Harden's death comes just days before his EP was scheduled for release and less than a month after fellow house music house music star Frankie Knuckles also died the city.
Harden, a resident of nearby Calumet City, was poised for a breakout year, according to the Chicago Sun-Times. His fifth album was his best reviewed, he was scheduled to play clubs all over the world, and on Monday, his latest EP, "We On 1," was scheduled to be released.
"It's just a tragic loss of a great musical genius," said longtime friend and collaborator Morris harper, who performs as DJ Spinn and who was scheduled to appear Saturday night with Rashad in Detroit.

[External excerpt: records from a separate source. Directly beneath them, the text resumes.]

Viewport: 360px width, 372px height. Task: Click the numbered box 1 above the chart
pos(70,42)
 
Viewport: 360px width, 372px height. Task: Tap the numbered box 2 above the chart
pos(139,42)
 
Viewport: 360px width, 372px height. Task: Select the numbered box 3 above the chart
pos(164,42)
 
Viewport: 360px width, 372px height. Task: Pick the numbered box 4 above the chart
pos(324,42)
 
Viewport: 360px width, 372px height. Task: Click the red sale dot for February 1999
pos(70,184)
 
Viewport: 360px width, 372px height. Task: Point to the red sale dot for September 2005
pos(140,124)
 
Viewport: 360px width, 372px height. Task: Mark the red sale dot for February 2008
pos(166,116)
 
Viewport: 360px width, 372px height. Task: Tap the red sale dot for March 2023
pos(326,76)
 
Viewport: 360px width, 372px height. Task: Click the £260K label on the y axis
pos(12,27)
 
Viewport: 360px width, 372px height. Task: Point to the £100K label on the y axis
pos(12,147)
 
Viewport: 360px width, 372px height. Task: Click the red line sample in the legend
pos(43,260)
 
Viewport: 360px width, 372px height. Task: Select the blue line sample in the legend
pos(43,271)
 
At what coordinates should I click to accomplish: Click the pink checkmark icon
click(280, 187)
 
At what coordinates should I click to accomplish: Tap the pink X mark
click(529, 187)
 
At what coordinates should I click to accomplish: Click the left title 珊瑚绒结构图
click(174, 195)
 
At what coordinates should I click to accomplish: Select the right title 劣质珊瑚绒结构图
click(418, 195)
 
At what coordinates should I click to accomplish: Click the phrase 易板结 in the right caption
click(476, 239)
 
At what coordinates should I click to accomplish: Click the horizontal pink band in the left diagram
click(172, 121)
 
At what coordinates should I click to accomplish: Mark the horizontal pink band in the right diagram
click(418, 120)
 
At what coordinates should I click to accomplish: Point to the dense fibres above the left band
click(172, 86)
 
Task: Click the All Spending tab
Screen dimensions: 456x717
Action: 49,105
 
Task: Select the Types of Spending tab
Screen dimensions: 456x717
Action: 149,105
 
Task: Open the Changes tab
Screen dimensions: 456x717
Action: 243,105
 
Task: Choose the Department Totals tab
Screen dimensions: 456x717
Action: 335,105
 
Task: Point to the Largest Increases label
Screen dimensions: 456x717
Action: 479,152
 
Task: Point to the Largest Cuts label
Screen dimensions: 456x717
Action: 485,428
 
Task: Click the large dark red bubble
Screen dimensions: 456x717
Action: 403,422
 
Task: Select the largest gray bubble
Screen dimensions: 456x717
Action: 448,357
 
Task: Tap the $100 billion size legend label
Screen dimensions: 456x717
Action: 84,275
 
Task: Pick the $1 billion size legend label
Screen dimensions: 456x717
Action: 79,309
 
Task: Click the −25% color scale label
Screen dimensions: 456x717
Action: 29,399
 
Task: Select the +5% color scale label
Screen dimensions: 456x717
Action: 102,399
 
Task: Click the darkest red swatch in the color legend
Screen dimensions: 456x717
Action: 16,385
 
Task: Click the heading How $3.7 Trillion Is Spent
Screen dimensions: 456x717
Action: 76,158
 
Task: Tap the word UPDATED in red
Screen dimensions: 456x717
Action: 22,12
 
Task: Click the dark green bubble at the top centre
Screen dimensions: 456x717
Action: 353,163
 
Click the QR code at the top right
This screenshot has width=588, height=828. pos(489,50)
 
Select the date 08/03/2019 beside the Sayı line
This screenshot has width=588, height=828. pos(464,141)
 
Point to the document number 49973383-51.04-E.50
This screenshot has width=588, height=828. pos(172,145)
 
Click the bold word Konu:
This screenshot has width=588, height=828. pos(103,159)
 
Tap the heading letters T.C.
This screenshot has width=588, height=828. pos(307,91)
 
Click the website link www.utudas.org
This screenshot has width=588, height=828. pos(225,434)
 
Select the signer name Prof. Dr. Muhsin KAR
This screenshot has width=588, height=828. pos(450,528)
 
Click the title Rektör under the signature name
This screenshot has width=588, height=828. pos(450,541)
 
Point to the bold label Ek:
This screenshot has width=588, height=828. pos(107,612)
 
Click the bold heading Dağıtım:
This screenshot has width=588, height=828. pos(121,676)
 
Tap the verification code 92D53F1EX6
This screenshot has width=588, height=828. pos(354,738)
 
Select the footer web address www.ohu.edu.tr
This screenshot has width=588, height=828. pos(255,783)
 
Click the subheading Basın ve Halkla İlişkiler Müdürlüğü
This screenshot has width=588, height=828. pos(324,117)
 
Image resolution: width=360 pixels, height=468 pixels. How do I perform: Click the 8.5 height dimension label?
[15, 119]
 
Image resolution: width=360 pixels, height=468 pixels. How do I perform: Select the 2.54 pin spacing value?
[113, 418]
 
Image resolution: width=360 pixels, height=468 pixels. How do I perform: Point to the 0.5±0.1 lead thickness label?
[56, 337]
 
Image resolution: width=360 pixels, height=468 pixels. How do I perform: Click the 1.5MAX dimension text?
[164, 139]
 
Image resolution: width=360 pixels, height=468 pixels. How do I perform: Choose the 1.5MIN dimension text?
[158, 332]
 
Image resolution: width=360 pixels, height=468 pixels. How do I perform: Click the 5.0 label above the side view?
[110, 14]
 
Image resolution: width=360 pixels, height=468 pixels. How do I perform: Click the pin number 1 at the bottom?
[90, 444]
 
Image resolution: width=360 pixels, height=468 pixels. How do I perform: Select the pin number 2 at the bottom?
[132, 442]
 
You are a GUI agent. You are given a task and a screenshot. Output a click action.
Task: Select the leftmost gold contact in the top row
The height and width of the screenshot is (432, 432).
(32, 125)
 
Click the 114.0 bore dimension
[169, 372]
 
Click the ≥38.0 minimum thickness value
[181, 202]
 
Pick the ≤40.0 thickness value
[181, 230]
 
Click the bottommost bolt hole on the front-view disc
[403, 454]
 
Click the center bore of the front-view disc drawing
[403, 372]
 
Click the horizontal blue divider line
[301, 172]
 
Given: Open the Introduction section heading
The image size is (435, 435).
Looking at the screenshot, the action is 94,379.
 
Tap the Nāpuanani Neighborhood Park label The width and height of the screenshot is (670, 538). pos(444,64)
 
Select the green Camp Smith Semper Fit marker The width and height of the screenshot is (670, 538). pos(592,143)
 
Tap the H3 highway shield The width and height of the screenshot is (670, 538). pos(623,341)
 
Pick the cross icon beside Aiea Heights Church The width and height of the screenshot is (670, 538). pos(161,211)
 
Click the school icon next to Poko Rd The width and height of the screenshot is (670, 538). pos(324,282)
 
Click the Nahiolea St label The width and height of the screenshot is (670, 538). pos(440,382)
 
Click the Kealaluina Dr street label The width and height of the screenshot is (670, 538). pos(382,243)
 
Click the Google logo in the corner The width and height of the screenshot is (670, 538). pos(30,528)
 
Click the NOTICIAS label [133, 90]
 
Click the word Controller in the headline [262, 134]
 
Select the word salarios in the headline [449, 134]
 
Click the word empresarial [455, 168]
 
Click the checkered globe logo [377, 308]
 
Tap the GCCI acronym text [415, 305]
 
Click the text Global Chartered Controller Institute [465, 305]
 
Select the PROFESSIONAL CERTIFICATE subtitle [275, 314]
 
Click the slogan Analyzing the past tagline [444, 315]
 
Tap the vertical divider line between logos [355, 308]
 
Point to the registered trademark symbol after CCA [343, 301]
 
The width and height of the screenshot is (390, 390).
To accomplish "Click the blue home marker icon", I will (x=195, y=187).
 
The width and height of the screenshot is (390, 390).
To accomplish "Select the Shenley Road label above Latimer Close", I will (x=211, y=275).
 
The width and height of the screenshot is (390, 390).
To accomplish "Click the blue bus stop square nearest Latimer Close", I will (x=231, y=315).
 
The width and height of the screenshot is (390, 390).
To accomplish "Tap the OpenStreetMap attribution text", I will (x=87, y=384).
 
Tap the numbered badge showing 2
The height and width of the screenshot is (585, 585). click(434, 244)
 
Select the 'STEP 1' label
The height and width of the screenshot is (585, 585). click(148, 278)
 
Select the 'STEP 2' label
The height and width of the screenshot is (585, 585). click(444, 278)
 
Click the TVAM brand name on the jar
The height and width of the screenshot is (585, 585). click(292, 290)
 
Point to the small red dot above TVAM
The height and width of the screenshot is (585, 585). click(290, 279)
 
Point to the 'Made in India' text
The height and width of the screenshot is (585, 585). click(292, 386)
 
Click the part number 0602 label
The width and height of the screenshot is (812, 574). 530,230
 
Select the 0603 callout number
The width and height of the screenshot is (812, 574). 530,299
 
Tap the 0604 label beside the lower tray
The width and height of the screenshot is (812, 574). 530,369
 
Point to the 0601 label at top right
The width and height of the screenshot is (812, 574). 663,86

Rashad was considered a pioneer of footwork - an electronic oriented music genre that originated in Chicago. Once known as juke, footwork is named for its quick dance moves and is known for what Rolling Stone calls a "frenzied and hypnotic style of dance music that features heart-racing BPMs and, often, chopped-up loops of popular rap, R&B and pop vocals."
The Sun-Times reports that Rashad's fifth LP, "Double Cup," which came out last year, is credited with attracting a wider audience to footwork music.
"He shared his music with everyone that would listen," Harden's father, Anthony Harden, told the Sun-Times. "He's been all over the world, taking footwork all over the world."